American cultural norms could be making us fat.
A new study looked at the effects of societal traits on obesity rates — and it found that countries that value individualism have higher body mass indexes in males.
Published in the journal Social Science & Medicine, the study examined data from 51 countries to find out why there is so much variation in global obesity rates.
While economic prosperity is an important factor — with wealthier nations having greater access to food and lower levels of physical activity — it doesn’t explain why some less-developed countries have high levels of obesity (Egypt, Jordan, Mexico) and more developed ones don’t (Japan, South Korea, Singapore).
The study found that those latter countries were more “flexible.” In other words, they prioritize thrift, discipline, self control and delaying gratification — all behaviors that can help with weight control. They were also slimmer across the board.
Meanwhile, countries that valued individualism — such as the United States and those in Northwestern Europe, as well as some in Latin America — are more headstrong about personal independence and choices. Men in these countries tended to be heftier, although it was surprisingly not a factor when it comes to women.
While the study acknowledged that genetics and diet — particularly the fatty, processed and sugary foods Americans love — contribute to obesity, it found that national culture also played an underdiscussed role.
The findings resonated with Dr. George Fielding, a bariatric surgeon and professor of surgery at New York University.
“I’m not trying to be crass, but fat is the new normal here,” Fielding told The Post.
“Culturally, it’s fine to be considered fat. Britain and Australia are the same. Most of the people making national health policies are aiming it at individuals to eat less and exercise more, rather than look at the [societal] cost of health care and early death.”
As of 2020, the prevalence of obesity among adults was 41.9% in the United States, according to the Centers for Disease Control and Prevention. Obesity — one of the leading causes of death globally — is linked to a myriad of life-shortening illnesses including Type 2 diabetes, many cancers and cardiovascular disease.
“On the flip side, in Asian countries, there’s a belief you should comply with restraint, which is not inherent in American culture,” said Fielding. “There are rules, and you are supposed to follow the rules.”
As for the difference between male and female obesity rates in “individualist” countries, the surgeon said he sees the dynamic play out in his own practice — where women outnumber men for bariatric surgery 3 to 1.
“Men in particular think, ‘I’m an individual, don’t tell me what to do. I’m going to eat what I want,’ ” said Fielding, who notes that surgery should be considered once a person’s BMI hits 40.
He said female patients seek interventions because they feel terrible, while his male patients are motivated to lose weight once they’ve become ill due to diabetes, high blood pressure or heart ailments.

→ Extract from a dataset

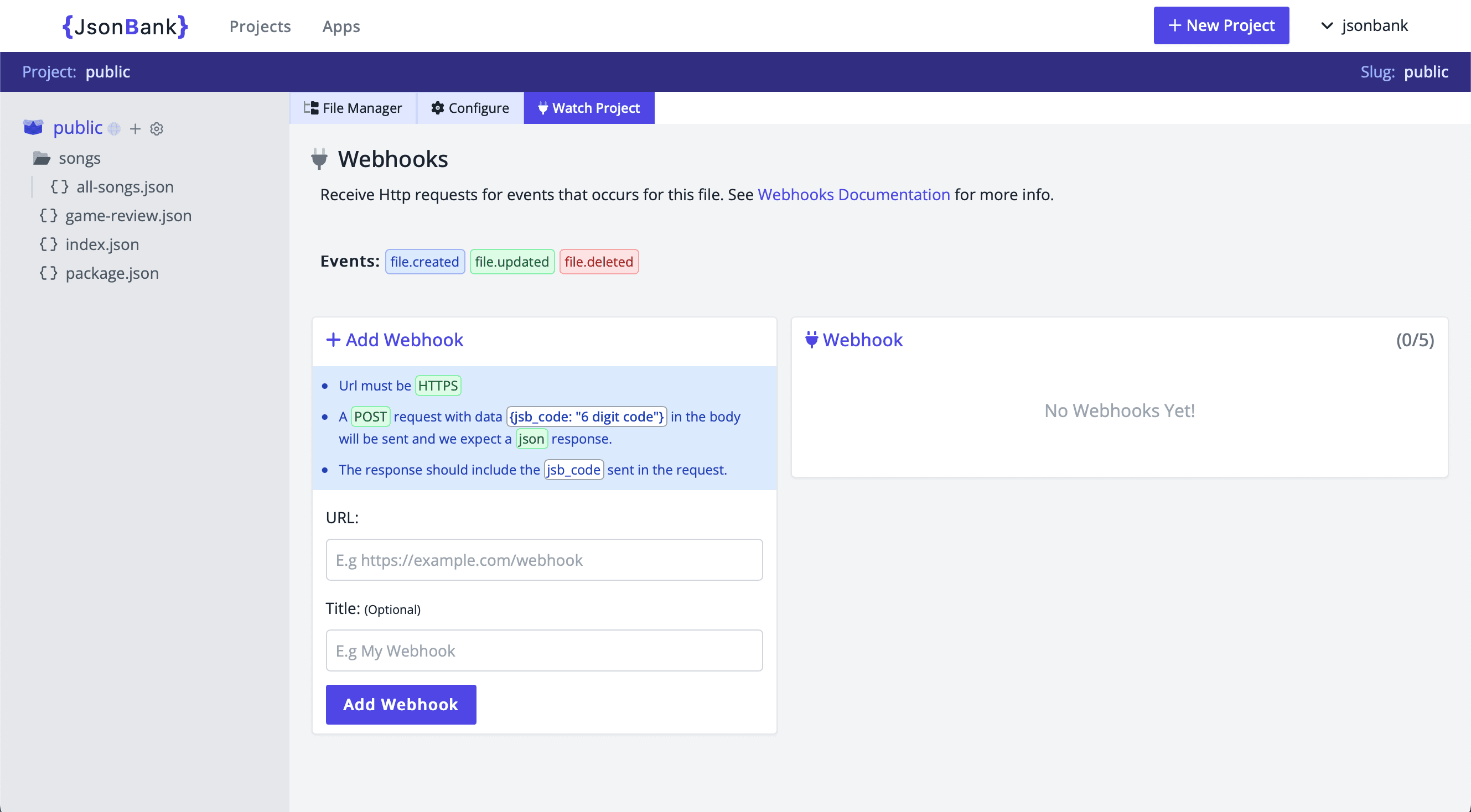The height and width of the screenshot is (812, 1471).
Task: Toggle the file.updated event badge
Action: 512,262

Fielding, who called obesity a “national disaster,” added that other societal factors play into our collective weight issues.
“Fewer and fewer jobs require physical exertion, and you don’t have to work hard to get food anymore,” he said. “We have heaps of processed food, and we are bombarded with advertisements for it. It all plays a big part.”
As for reversing the trend, Fielding said it’s an uphill battle: “How do you institute a national policy in a country where you can’t tell anyone anything?”
But he said that acknowledging America’s obesity problem — now verboten in polite society — would help.
“It’s the new normal, and how dare you be mean to the new normal?” Fielding said. “The people out there who are fat, they think that’s how it is now.”